The commission said it was also considering further penalties against Crown related to wrongdoing uncovered during the royal commission, which, as with inquiries in NSW and Western Australia, found Crown was unfit to hold its casino licence.
The casino group still faces a blockbuster fine which could run to the hundreds of millions of dollars from the financial crimes watchdog, AUSTRAC, which has alleged Crown took $1 billion in revenue from “high-risk” VIP customers, including some with known criminal links.
Crown’s regulatory pain comes as a takeover by the New York-based private equity firm Blackstone reaches its final stages. Shareholders, including major investor James Packer, voted to accept the $8.9 billion deal on May 20. Blackstone still needs final approval from state gambling regulators before it gets the keys to Crown’s casinos in Melbourne, Sydney and Perth.
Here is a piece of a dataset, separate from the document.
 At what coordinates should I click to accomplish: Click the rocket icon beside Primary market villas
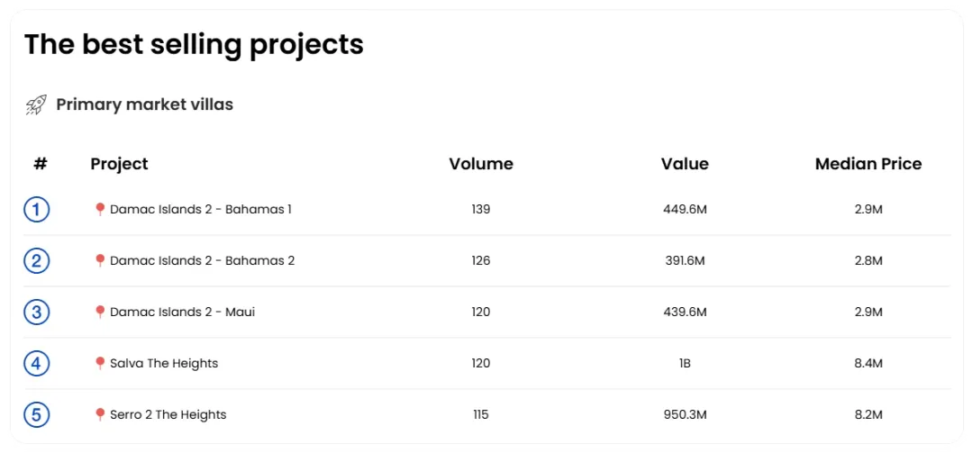click(36, 105)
The commission said Crown had admitted the UnionPay process was illegal and unacceptable, that it considered the casino’s contrition when deciding on the size of the fine.
However, the watchdog added that during the disciplinary proceedings it became aware that the casino used “other mechanisms” enabling credit card transactions after 2016, which it was now investigating. Crown believes the new transactions were legal.
A public inquiry into Crown’s main rival, the Star Entertainment Group, heard earlier this year that it also used the UnionPay scam to process $900 million of transaction at its Sydney casino, in possible breach of NSW gambling rules.